Verge J P, Roffey P
J Med Chem. 1975 Aug;18(8):794-7. doi: 10.1021/jm00242a007.
A series of 2-(5-nitro-2-thienyl)thiazoles and their vinylogs having substituted methylamine side chains has been prepared by halogen displacement on the corresponding 4-chloromethylthiazole. Of these, 4-morpholinomethyl-2-(5-nitro-2-thienyl)thiazole showed moderate activity against Trypanosoma cruzi and Trypanosoma rhodesiense in mice.
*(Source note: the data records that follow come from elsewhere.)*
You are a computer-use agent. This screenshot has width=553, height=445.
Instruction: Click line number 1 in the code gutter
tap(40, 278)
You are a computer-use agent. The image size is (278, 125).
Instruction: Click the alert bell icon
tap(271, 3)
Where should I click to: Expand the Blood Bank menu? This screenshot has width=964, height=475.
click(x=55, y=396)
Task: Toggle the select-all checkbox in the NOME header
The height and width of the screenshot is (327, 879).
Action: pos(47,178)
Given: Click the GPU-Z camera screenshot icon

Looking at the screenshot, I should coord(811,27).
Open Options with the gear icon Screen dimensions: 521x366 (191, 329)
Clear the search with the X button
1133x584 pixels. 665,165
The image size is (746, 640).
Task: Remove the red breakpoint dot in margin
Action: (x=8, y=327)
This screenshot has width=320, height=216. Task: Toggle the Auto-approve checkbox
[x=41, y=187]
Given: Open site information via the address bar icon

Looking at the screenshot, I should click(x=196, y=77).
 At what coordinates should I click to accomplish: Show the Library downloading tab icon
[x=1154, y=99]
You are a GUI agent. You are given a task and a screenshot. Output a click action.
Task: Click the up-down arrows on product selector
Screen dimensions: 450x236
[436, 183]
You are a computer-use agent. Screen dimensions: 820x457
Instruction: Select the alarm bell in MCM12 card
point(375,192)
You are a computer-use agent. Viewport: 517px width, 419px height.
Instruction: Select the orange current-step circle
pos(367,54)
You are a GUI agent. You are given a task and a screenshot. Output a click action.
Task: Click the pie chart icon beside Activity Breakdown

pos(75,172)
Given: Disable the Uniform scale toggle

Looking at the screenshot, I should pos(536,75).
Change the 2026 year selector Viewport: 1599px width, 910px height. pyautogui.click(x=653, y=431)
This compound formed the lead for a series of analogous thiazole-4-carboxaldehyde hydrazones. Some of the latter were found active in curing murine Tryp. cruzi and Tryp. rhodesiense infections and to have low acute toxicity. A comparison with known active compounds is given and some structural features necessary for activity are discussed.
通过对相应的4-氯甲基噻唑进行卤素取代反应,制备了一系列带有取代甲胺侧链的2-(5-硝基-2-噻吩基)噻唑及其插烯物。其中,4-吗啉甲基-2-(5-硝基-2-噻吩基)噻唑对小鼠体内的克氏锥虫和罗德西亚锥虫显示出中等活性。该化合物成为了一系列类似噻唑-4-甲醛腙的先导化合物。发现其中一些对治疗小鼠克氏锥虫和罗德西亚锥虫感染具有活性,且急性毒性较低。文中给出了与已知活性化合物的比较,并讨论了活性所需的一些结构特征。